Él tenía treinta años y estaba totalmente dedicado a su trabajo. Nunca había pensado en el matrimonio.
Pertenecía a las montañas. Entendía mejor que nadie su glorioso aislamiento y crudeza. Eran un misterio que le atraía; las amaba, y nunca había necesitado otra cosa.
Pero Angélica sí necesitaba otra cosa. Una mamá.
Se imaginó volver a casa y ver a Candy todos los días. Todo su ser se rebeló contra la idea. No podía hacerlo. Ni siquiera por amor a Angélica.
—Una niñera —dijo con voz firme, y dirigió una mirada suplicante al cielo—. Una pequeña ayuda — apagó la radio.
Dejó la autopista y cuando estaba a unos diez minutos de Eliza oyó el ruido en la parte de atrás. No captó lo que era: un suspiro, el crujido de una prenda.
Era un hombre que confiaba plenamente en su instinto, y se le erizó el vello de la nuca.
Había alguien atrás.
Lo supo con tanta seguridad que se preguntó sí no lo habría percibido desde el principio. Pero no demostró que lo sabía, mantuvo la velocidad y echó una ojeada a las puertas. Ninguna de las puertas de atrás tenía echado el seguro.
Se maldijo por su estupidez. En Eliza nadie cerraba los coches. En Vancouver, por ser una gran ciudad, tuvo la precaución de cerrar la suya al salir, pero se olvidó de las demás.
No tenía ninguna intención de llevar a un psicópata, posiblemente armado, hasta la puerta de Candy, y poner en peligro la vida de Angélica, de Candy y de sus hijos.
Tomó una decisión.
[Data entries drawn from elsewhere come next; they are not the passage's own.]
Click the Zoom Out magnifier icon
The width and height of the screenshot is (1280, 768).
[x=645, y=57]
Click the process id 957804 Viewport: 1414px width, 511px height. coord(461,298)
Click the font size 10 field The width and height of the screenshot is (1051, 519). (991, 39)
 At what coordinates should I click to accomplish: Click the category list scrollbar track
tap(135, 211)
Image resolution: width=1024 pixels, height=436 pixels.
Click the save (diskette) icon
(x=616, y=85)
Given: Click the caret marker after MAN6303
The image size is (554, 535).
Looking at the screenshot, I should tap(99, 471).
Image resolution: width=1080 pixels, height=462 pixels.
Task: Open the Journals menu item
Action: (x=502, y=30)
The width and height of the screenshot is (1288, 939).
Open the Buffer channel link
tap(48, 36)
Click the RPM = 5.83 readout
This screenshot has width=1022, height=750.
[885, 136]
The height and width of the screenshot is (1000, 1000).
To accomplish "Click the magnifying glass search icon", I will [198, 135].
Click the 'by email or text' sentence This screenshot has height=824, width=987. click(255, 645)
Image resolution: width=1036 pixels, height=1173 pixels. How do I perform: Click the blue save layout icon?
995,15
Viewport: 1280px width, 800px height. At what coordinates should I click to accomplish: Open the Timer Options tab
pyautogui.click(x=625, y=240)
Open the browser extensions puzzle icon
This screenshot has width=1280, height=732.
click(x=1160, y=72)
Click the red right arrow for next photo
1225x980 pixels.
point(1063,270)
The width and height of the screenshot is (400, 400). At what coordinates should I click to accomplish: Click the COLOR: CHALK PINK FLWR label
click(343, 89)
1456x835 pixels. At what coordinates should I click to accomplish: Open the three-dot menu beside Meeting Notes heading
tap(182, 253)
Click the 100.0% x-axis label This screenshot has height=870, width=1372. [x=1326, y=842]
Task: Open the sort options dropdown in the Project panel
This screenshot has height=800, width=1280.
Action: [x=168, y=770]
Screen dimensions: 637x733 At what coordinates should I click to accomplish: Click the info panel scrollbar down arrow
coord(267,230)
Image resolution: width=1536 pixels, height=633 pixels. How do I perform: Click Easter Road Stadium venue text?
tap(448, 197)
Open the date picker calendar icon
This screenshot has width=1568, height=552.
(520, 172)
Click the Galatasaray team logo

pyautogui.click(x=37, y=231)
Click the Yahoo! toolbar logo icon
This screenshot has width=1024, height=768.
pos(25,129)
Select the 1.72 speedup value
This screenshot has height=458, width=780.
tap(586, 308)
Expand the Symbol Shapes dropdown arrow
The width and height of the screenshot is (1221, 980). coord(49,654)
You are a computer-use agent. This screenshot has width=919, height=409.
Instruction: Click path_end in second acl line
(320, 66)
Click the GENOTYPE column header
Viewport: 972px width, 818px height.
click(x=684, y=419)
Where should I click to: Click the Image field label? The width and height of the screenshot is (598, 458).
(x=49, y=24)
Llevó el coche hacia el arcén y lo paró, pero no apagó el motor. Sacó una navaja del bolsillo de sus vaqueros y, como un rayo, se lanzó sobre el asiento trasero y levantó la manta que cubría a la persona que había en el suelo.
La sorpresa lo atenazó. La mujer que lo miraba con enormes ojos verdes y una mata de pelo pelirrojo alborotado, era absolutamente preciosa.
Aunque como estaba muy oscuro, quizás se había equivocado. Alzó la mano y encendió la luz del techo. Ella parpadeó, con luz le pareció aún más bella. Suspiró y guardó la navaja en el bolsillo.
El terror animal desapareció de los ojos verdes.
—Supongo que no serás niñera ¿verdad? —preguntó secamente. No, había pedido una pequeña ayuda, y por cómo estaba encajonada, pequeña no era. De hecho, parecía estar atascada, así que la tomó de la muñeca y la ayudó, sin gentileza, a sentarse junto a él.
Llevaba puesta una falda gris muy estrecha, que se le subió al sentarse, descubriendo unas piernas largas y esbeltas. Ella vio la dirección de los ojos y tironeó de la falda hacia abajo.
—¿Una niñera? —preguntó débilmente—. ¿Como Mary Poppins?
—Mmm —asintió él.
Aunque no tenía mucha experiencia en esas cosas, era obvio que la falda y la chaqueta eran muy caras. La blusa, aunque arrugada, se le pegaba al cuerpo como si fuera de seda. Llevaba un maquillaje discreto y sutil. Estaba claro que no era una hippy que hubiera entrado al coche a echar un sueñecito. Más bien parecía una damisela en apuros.
Eso era su especialidad. Los rescates.
—¿Quién eres, y qué haces en mi coche?
—Es una historia muy larga.
—Pues más vale que empieces —ordenó, cruzándose de brazos.
—¿Dónde estamos? —preguntó ella, mirando la oscuridad que los rodeaba.
—¿Y si primero contestas mis preguntas?
—¿Te importaría que las contestara después?
—¿Después de qué?
—Después de que me lleves al aseo más cercano —tuvo el descaro de sonreír. Una sonrisa deslumbrante—. Es urgente.